America’s ambassador, Linda Thomas-Greenfield, is ‘horrified that a few members of this Council still cannot bring themselves to condemn the barbaric terrorist attack that Hamas carried out against Israel on October 7th.’

AP/Mohammed Dahman
A woman carries a white flag to prevent being shot, as Palestinians flee Gaza City to the southern Gaza Strip, November 7, 2023. AP/Mohammed Dahman

With an assist from America, the United Nations Security Council approved a resolution Wednesday calling for humanitarian pauses in the Gaza war. Israel called it “meaningless.”

The resolution, sponsored by Malta, called for “urgent and extended humanitarian pauses and corridors throughout the Gaza Strip.” It asked that “all parties comply with their obligations under international law, notably with regard to the protection of civilians, especially children.”

Twelve countries on the 15-member council supported the resolution. America and Britain abstained because it failed to condemn Hamas for launching the war on October 7. Russia also abstained after the council declined to adopt its amendment calling for the pauses to lead to a full, agreed ceasefire. 

Even as the American ambassador at Turtle Bay, Linda Thomas-Greenfield, expressed her concern over the text, she declined to use America’s veto right. “I am horrified that a few members of this Council still cannot bring themselves to condemn the barbaric terrorist attack that Hamas carried out against Israel on October 7th,” she said. Yet, when America refrains from voting against a resolution, it is widely perceived to tacitly support it.

“The Council’s resolution is disconnected from reality and is meaningless,” the Israeli ambassador to the UN, Gilad Erdan, said in a statement after the vote. “Regardless of what the Council decides, Israel will continue acting according to international law while the Hamas terrorists will not even read the resolution at all, let alone abide by it.”

Prior to the vote the World Health Organization’s director general, Tedros Adhanom Ghebreyesus, and the Palestinian Red Crescent’s director, Marwan Jilani, briefed the council on the humanitarian situation in Gaza. Both failed to mention Hamas’s use of hospitals as military headquarters, Mr. Erdan noted. 

While the reports are written on U.N. documents, Mr. Erdan added, what is in them is based on data supplied by Hamas. As no representative of Israel’s equivalent of the Red Cross, Magen David Adom, was invited, he said, the briefings seemed tilted against the Israelis.  “Does that not reek of bias?” he told the council. “Do Israeli lives matter less?”

Ms. Thomas-Greenfield nevertheless supported at least one passage of the resolution that called for the release of hostages Hamas is holding in Gaza. She also said that while it doesn’t condemn the terrorists, the resolution at least, for the first time, mentions Hamas by name.
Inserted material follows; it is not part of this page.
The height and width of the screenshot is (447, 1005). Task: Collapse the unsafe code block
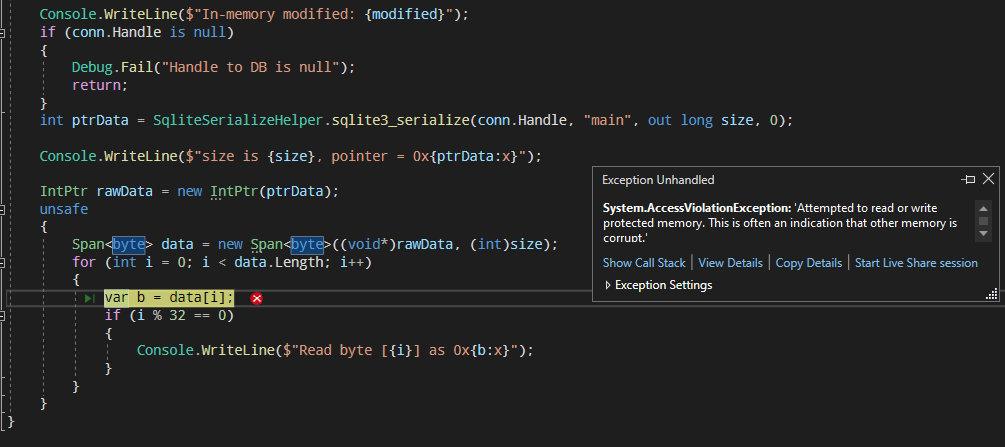[3, 210]
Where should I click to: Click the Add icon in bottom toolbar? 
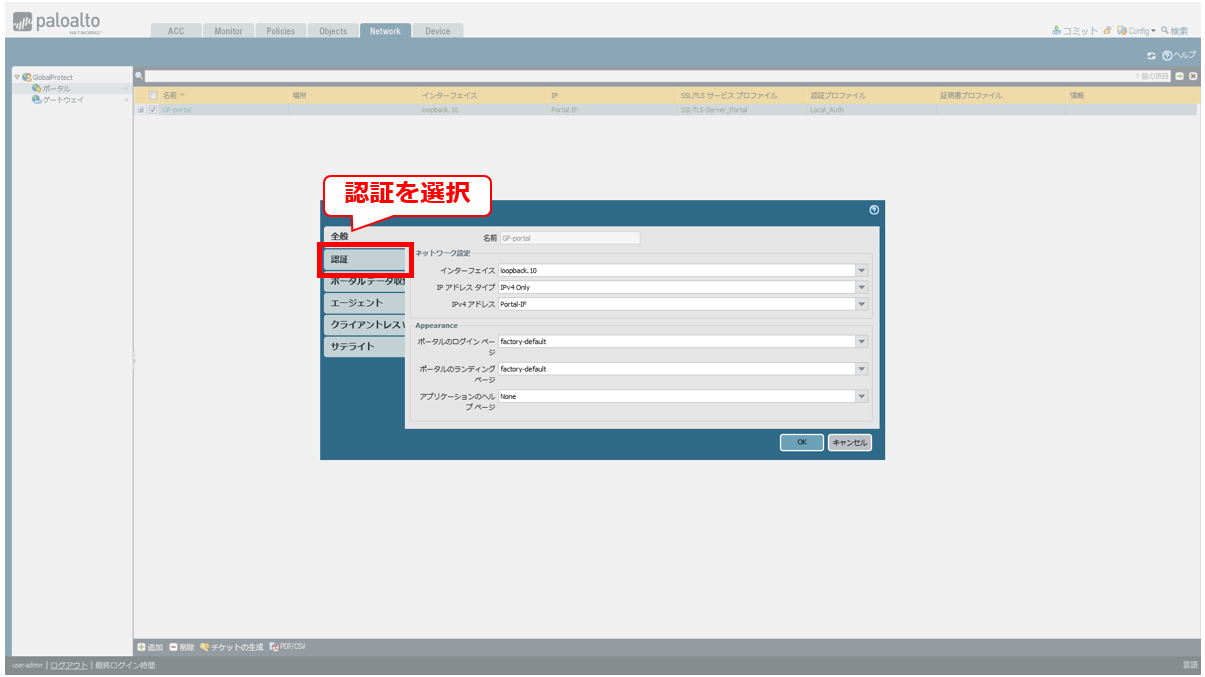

Mostly, Ms. Thomas-Greenfield told the council, America has advocated for humanitarian pauses in the war for some time.

“While we have made some progress in ramping up the flow of humanitarian assistance to Gaza, much more aid is urgently needed,” she said. “We continue to work tirelessly to increase deliveries of aid. And we are hopeful that humanitarian pauses will help the UN and humanitarian partners deliver aid and enable the safe passage of civilians fleeing violence.”

It was the first time after four failed attempts since October 7 that the council passed a resolution on the war. The General Assembly has earlier passed a non-binding resolution calling for “humanitarian truce.” Only Israel, America, Canada, and several Pacific island nations opposed it. 

Mr. Erdan said that Israel is taking steps to avoid civilian casualties and deliver humanitarian assistance to Gaza since, he said, “unlike Hamas and UN bodies we cherish life and hold it sacred.”